Humanitarian aid could begin arriving in Gaza by sea from Cyprus as soon as this weekend, Ursula von der Leyen has said.
“We are very close to opening this corridor, hopefully this Sunday,” said the president of the European Commission following a visit to the Cypriot port of Larnaca.
It came as Lord Cameron, the Foreign Secretary, warned that a US-led plan to build a temporary port on the shores of the besieged enclave to facilitate aid deliveries could take months to come to fruition.
Britain is to work with Washington on its “emergency mission” to get more aid into Gaza.
The temporary harbour “will take months to stand up”, Lord Cameron said, as he urged Israel to “promise today” to open its functioning Ashdod Port in the meantime, to where aid could be shipped from Cyprus and driven into Gaza.
The Foreign Secretary said it was “incredibly frustrating” that Israel was not taking steps to allow more aid in.
“Right now there’s a crisis.

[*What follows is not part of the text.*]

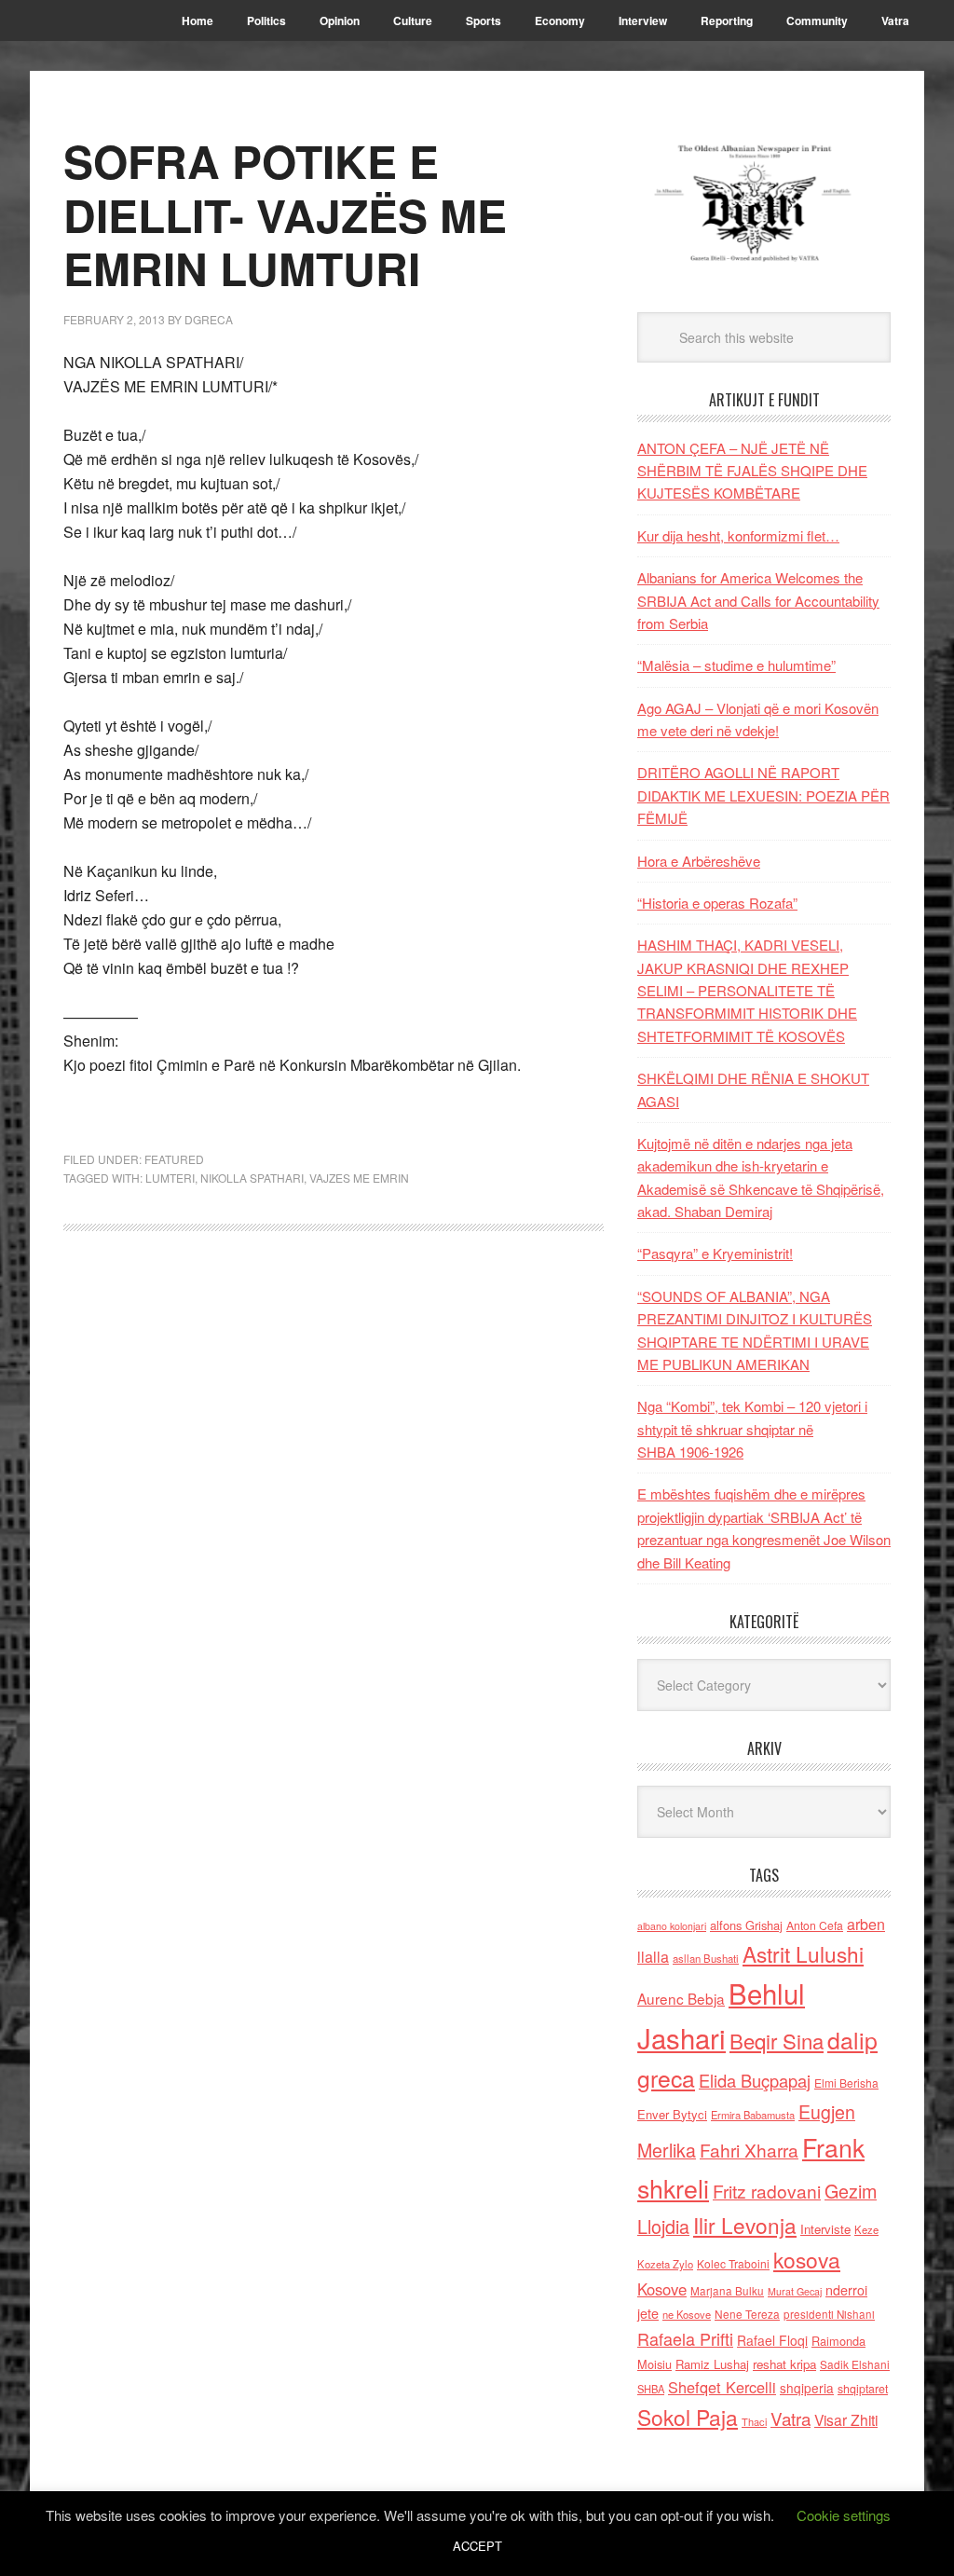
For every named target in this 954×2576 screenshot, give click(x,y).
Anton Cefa (814, 1925)
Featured (174, 1159)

We need 500 trucks a day or more going into Gaza,” he told BBC Radio 4’s World At One programme on Friday.
“In the last five days, we’ve been averaging 123 trucks a day. That’s not good enough and that needs to be fixed now.

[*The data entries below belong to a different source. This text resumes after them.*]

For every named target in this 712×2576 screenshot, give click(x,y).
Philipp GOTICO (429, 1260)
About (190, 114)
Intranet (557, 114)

“And that can be fixed if Israel opens more crossing points, if they allow more UN staff into Gaza to help process the aid and get it round the different bits of Gaza. And they could also do things like full resumption of the water and the electricity that goes into north and south Gaza.
“We’ve set out these points repeatedly and it’s incredibly frustrating that these things haven’t happened when you think of the terrible humanitarian situation in Gaza.”